Coming back to who I am and what I’m committed to, has helped me regulate back to my Wiser Self, and not let the Perfectionist take over and run my life.


Step 3: Take ten. Take ten years to implement everything you’ve learnt. So often, when we are in the deep work of healing, growing, learning, or unlearning, we can put tremendous pressure on ourselves to fix everything and fix it yesterday. This is where our Inner Perfectionist can wreak havoc with our ability to thrive where we are right now.


So, I love this advice from Alison to take ten. Give yourself at least ten years to implement all the things you are learning to grow and thrive. If you keep in mind that you are not broken, and that there is nothing to fix, then it becomes so much easier to simply let yourself have your experience, and to allow the seeds of new learning to germinate.

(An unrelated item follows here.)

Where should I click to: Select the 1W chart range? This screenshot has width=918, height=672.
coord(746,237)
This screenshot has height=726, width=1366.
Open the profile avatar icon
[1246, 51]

What if you don’t need to work so hard? What if you don’t have to push for perfection? What if even small actions can make a huge difference? In my experience, this is the real journey of transformation – small consistent actions that end up transforming your life.


Alison states that “small, intentional actions are radio-active”. In other words, they will spread into other areas of your life, and they will reshape your life from the inside out, and it doesn’t require herculean efforts from you. It simply requires a willingness to be in the discovery of what might be possible, the courage to be honest with yourself, and the fierce courage to take small, intentional actions that change the end destination, even when you feel resistant.

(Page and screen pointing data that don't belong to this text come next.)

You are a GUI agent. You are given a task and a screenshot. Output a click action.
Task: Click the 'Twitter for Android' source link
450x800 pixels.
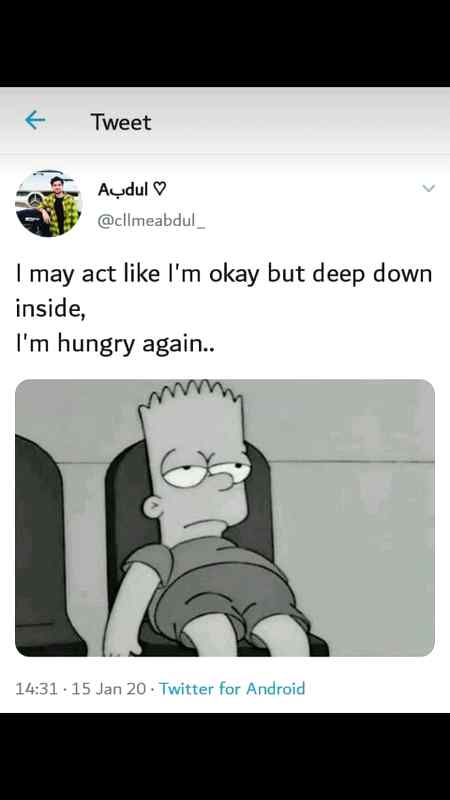[x=232, y=688]
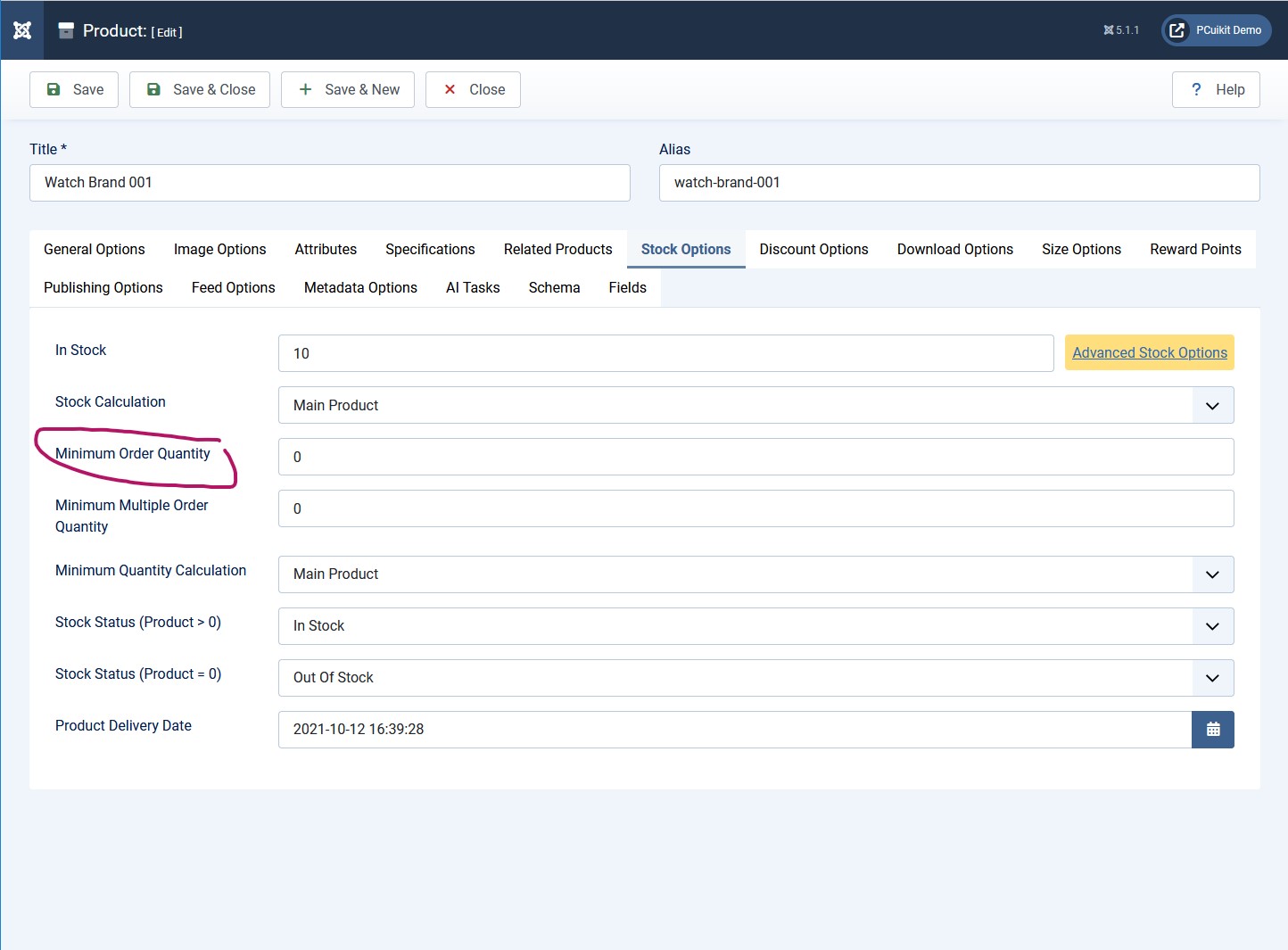Open the Help button
Screen dimensions: 1288x950
coord(1216,89)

A ship can end up at a completely different destination by making a small change in direction of just a few degrees. This concept illustrates how minute, consistent adjustments — whether in navigation or daily life — create huge, long-term impacts.


Direction matters more than effort. If you think of thriving as a continuum with drowning / suffering on one end of the spectrum, and thriving / fully alive on the other end of the spectrum, it doesn’t matter as much where on the spectrum you are. What matters more is which direction you are facing. Facing in the direction of thriving, will over time, get you to that destination.


Adjusting a ship’s course by just one or two degrees at the start of a voyage can result in it arriving hundreds of kilometers, or even thousands of kilometers, away from its original destination. What if you could start exactly where you are, and end up somewhere that is profoundly different, and profoundly more liberating, and you don’t have to do it all in the next week?


The women who are participating in THRIVE are all in different stages of thriving. They are not all starting at the same point, and I even though I have no idea where each woman will end up, I do know that it will be remarkably different from where they start. Their commitment to facing in the direction of thriving will shape their experiences and will bring them opportunities to thrive that they cannot even fathom at the start of the journey.


There is one last thing I will say about overwhelm, and that is that overwhelmed means under-resourced. If you are experiencing overwhelm right now, I want to invite you to consider where you in your life you are under-resourced? Where are you not supported? Where are you not held that could make the biggest difference in your level of thriving if you actually experienced yourself being held and supported more?


Asking for, and needing support, is not a sign of weakness. It’s a sign of courage. It’s a commitment to thriving, instead of merely surviving.